Nos programmes sont passés au numérique.

Balayez le code QR à l’entrée de la salle pour lire les notes de programme avant le début du spectacle.

Dernière mise à jour: 30 décembre 2019

Au cœur de notre projet d’enregistrement des symphonies de Brahms et de Schumann figure une femme extraordinaire qui a exercé une forte influence et une grande fascination sur les deux compositeurs : Clara Schumann. Renommée partout en Europe pour ses talents de pianiste, de soliste, d’improvisatrice et de compositrice, Clara Schumann était aussi une championne de la musique nouvelle. Elle est l’agent liant de notre cycle d’enregistrement, dont le concerto de ce soir est un moment fort. La seule et unique Gabriela Montero, autre artiste aux multiples talents et passions, est la pianiste parfaite pour ce projet. Une talentueuse contemporaine de Clara Schumann, la prodigieuse Emilie Mayer complète le festin de musique de l’ère romantique au programme de la soirée. Bon concert!

Je suis très heureuse d’avoir enfin intégré le Concerto pour piano de Clara Schumann à mon répertoire. C’est grâce à cette collaboration avec Alexander Shelley et l’Orchestre du CNA que j’ai appris cette pièce qui m’a conquise. En tant que femme, je ressens l’urgence avec laquelle la jeune Clara, un talent précoce, veut se livrer dans cette œuvre d’une sensibilité et d’un romantisme parfois exubérants, mais sans aucune trace de banalité ou de cliché.

Étant moi-même compositrice, j’ai été agréablement surprise d’apprendre que Clara Schumann et moi avons toutes deux présenté notre premier concerto au Gewandhaus de Leipzig! Je regrette toutefois que Clara n’ait pas vécu à une époque où elle aurait pu pleinement développer son talent, libre des contraintes de son temps. Elle mérite assurément sa place parmi les grandes figures de l’histoire de la musique.

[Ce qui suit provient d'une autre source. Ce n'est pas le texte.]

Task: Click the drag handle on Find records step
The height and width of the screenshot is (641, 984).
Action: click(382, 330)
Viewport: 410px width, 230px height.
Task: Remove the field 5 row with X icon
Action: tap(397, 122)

C’est la première fois que l’Orchestre du CNA interprète l’Ouverture de Faust d’Emilie Mayer.

L'Orchestre du CNA interprète le Concerto en la mineur de Clara Schumann pour la première fois dans sa version intégrale.

Mario Bernardi a dirigé la première interprétation de la symphonie dite « Rhénane » de Robert Schumann donnée par l’Orchestre du CNA en 1975. La plus récente prestation de l’œuvre date de 2016; Alexander Shelley était alors au pupitre.

Répertoire

EMILIE MAYER

Ouverture de Faust, op. 46

Quand on leur demande de citer des compositrices du XIXe siècle, Fanny Mendelssohn et Clara Schumann viennent spontanément à l’esprit de la plupart des mélomanes. Il convient d’ajouter Emilie Mayer (1812–1883) à cette liste. Son existence coïncide presque avec celle de Richard Wagner. Née dans le nord-est de l’Allemagne, elle a étudié auprès de Carl Loewe dans la ville voisine de Stettin (auj. Szczecin, en Pologne), et a déménagé à Berlin en 1847 afin d’y poursuivre sa formation sous la houlette d’Adolf Bernhard Marx et Wilhelm Wieprecht.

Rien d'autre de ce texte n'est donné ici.